§ Records provided:
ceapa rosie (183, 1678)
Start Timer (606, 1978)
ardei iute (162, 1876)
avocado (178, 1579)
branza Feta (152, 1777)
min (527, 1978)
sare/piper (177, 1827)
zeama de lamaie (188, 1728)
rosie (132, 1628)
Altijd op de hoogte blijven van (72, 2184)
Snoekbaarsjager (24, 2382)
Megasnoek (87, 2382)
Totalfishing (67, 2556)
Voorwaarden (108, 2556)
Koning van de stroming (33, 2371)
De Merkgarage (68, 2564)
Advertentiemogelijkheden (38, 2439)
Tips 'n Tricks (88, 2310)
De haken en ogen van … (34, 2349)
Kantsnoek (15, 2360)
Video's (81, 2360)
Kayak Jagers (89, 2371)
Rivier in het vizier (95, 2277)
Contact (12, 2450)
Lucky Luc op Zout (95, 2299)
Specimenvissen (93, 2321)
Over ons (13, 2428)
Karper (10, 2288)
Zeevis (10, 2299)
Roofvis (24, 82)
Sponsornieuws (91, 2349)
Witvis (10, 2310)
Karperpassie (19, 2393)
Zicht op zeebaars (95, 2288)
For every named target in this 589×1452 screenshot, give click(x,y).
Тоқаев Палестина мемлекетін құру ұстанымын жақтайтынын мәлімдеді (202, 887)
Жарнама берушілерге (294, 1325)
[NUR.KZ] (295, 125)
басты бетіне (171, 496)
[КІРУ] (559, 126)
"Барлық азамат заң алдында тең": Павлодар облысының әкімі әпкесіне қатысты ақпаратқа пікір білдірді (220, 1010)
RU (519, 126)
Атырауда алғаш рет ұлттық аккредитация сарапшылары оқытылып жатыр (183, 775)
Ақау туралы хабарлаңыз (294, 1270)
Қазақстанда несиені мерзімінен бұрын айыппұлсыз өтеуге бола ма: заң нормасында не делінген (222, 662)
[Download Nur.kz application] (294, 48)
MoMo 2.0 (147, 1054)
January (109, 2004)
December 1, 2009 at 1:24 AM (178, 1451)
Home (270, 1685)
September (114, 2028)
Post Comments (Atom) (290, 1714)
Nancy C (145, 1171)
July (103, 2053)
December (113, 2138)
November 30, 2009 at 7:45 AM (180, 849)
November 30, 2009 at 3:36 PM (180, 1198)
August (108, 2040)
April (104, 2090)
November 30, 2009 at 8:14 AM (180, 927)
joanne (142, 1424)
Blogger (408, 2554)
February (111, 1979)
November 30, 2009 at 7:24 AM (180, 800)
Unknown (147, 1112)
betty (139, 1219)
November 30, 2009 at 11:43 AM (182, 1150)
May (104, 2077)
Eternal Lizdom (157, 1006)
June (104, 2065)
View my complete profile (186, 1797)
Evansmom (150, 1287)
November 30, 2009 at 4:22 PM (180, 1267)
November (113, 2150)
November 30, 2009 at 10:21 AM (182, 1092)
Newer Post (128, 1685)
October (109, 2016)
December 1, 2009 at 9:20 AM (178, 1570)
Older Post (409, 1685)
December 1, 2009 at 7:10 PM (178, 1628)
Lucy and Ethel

§ What is being asked: Rescale the stretch from the line containing "Eternal Lizdom (157, 1006)" through the end of the items, repeating each of those lines with its item text unchanged and every coordinate in the answers multiplied by 0.4 and rounded to a whole number, halves rounded up. Output only those lines.

§ Answer to this task:
Eternal Lizdom (63, 402)
June (42, 826)
View my complete profile (74, 719)
Evansmom (60, 515)
November 30, 2009 at 4:22 PM (72, 507)
November (45, 860)
November 30, 2009 at 10:21 AM (73, 437)
Newer Post (51, 674)
October (44, 806)
December 1, 2009 at 9:20 AM (71, 628)
Older Post (164, 674)
December 1, 2009 at 7:10 PM (71, 651)
Lucy and Ethel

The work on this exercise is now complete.